When it comes to money, where we feel our clear interest, we have an entire art where the tester uses many means to discover the worth … just as we give great attention to judging things that might steer us badly. But when it comes to our own ruling principle, we yawn and doze off, accepting any appearance that flashes by without counting the cost.
—Epictetus, Discourses, 1.20.8;11
When coins were much more rudimentary, people had to spend a lot of time testing them to confirm the currency they’d just received was genuine. The Greek word dokimazein means “to assay” or check the quality of a mineral ore. Merchants were often skilled enough that they could test coinage by throwing it against a hard surface and listen to the note it rang. Even today, though, if someone were to hand you a hundred-dollar bill, you might rub it between your fingers or hold it up to the light, just to confirm it wasn’t a fake.

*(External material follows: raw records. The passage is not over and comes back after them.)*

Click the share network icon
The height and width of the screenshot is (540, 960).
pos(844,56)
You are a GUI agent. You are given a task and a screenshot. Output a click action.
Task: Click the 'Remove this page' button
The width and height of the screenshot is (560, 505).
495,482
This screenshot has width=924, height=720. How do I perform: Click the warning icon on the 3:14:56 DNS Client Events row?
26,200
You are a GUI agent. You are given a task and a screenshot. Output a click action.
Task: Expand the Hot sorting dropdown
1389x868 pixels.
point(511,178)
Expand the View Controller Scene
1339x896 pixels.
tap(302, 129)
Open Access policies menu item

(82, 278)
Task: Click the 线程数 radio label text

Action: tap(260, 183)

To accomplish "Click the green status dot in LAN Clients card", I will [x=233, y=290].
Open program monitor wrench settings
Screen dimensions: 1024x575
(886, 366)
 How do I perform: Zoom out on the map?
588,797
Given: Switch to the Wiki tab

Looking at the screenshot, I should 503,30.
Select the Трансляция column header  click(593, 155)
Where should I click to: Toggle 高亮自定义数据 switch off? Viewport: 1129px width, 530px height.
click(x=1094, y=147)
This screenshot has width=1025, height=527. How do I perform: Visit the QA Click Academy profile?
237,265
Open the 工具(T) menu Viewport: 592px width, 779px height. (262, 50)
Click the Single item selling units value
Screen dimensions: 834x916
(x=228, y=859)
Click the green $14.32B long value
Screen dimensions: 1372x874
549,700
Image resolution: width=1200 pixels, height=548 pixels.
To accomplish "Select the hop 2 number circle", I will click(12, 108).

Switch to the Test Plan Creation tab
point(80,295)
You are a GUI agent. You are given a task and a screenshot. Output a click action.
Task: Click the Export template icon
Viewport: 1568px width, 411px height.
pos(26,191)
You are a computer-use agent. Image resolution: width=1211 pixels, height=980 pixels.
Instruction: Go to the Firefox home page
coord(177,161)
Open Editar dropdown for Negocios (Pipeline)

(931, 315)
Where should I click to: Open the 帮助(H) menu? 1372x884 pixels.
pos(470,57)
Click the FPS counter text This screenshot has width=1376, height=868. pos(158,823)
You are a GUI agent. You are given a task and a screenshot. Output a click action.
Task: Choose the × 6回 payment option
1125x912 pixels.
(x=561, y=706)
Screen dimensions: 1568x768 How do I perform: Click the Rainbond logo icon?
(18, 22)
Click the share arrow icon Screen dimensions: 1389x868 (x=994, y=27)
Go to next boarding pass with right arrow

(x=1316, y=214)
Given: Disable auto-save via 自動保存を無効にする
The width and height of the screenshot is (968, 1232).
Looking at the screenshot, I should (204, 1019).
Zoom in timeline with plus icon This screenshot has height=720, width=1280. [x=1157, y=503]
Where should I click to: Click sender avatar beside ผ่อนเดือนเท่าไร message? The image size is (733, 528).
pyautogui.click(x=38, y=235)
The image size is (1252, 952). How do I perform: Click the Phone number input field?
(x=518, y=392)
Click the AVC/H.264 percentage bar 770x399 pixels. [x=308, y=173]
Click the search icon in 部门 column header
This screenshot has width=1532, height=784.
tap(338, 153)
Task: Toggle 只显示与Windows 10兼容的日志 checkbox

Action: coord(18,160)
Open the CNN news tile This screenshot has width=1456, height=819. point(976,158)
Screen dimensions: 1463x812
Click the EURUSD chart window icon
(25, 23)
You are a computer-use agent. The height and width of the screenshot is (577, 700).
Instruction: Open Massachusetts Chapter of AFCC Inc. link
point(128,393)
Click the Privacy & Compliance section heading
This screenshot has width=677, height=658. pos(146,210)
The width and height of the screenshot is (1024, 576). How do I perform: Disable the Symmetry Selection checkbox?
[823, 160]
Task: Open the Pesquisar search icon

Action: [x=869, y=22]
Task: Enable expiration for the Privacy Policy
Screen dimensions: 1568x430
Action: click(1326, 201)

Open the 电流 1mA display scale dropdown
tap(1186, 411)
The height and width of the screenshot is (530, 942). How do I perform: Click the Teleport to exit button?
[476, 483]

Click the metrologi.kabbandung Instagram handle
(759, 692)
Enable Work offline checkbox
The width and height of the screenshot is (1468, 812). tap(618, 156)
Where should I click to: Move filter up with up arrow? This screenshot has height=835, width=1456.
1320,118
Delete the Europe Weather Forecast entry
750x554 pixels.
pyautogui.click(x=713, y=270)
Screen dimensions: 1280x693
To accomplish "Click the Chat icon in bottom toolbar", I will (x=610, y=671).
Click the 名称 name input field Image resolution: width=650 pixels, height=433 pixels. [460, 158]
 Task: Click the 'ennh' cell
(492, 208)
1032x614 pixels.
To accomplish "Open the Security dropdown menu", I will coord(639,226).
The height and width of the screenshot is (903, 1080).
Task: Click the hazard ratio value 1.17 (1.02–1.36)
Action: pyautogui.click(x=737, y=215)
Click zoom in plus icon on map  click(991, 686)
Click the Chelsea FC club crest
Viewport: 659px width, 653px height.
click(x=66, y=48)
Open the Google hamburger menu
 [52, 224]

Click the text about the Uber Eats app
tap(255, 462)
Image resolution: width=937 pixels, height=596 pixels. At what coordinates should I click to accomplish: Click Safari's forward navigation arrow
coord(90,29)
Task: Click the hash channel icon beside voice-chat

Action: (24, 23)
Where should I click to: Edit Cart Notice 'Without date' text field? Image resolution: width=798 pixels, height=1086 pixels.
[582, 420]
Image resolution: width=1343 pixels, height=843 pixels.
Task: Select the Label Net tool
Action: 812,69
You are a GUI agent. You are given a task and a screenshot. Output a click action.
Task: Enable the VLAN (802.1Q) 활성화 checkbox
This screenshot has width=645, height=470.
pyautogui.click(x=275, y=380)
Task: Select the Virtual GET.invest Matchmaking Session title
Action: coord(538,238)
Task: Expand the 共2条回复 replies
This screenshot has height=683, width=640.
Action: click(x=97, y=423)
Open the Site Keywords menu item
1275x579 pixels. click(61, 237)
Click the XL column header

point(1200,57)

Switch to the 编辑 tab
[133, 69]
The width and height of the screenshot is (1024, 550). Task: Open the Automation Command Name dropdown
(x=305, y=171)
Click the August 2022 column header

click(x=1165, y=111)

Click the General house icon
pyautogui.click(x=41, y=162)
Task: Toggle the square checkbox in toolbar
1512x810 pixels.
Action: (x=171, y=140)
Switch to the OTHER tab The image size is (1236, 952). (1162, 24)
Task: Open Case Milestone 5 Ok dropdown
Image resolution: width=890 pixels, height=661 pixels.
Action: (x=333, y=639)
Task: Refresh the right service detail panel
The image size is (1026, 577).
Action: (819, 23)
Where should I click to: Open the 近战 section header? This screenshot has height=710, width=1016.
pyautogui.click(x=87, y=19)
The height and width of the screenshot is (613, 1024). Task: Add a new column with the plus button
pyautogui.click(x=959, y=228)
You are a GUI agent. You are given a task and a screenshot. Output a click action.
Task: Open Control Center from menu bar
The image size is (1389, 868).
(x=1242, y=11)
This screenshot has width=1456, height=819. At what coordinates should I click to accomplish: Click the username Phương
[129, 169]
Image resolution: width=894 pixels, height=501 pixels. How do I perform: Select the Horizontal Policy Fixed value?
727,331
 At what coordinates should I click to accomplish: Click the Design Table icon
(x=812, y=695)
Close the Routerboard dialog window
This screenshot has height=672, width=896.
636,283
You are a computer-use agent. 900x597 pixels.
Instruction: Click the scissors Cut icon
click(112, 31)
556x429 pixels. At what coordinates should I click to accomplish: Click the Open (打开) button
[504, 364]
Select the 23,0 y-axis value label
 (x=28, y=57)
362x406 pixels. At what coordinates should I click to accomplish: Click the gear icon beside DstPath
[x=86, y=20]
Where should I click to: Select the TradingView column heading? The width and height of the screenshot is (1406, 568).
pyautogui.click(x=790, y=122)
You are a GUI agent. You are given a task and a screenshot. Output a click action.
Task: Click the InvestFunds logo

All this for an imaginary currency, an invention of society. The point of this metaphor is to highlight how much effort we put into making sure money is real, whereas we accept potentially life-changing thoughts or assumptions without so much as a question. One ironic assumption along these lies: that having a lot of money makes you wealthy. Or that because a lot of people believe something, it must be true.
Really, we should be testing these notions as vigilantly as a money changer. For, as Epictetus reminds us, “the first and greatest task of the philosopher is to test and separate appearances, and to act on nothing that is untested.”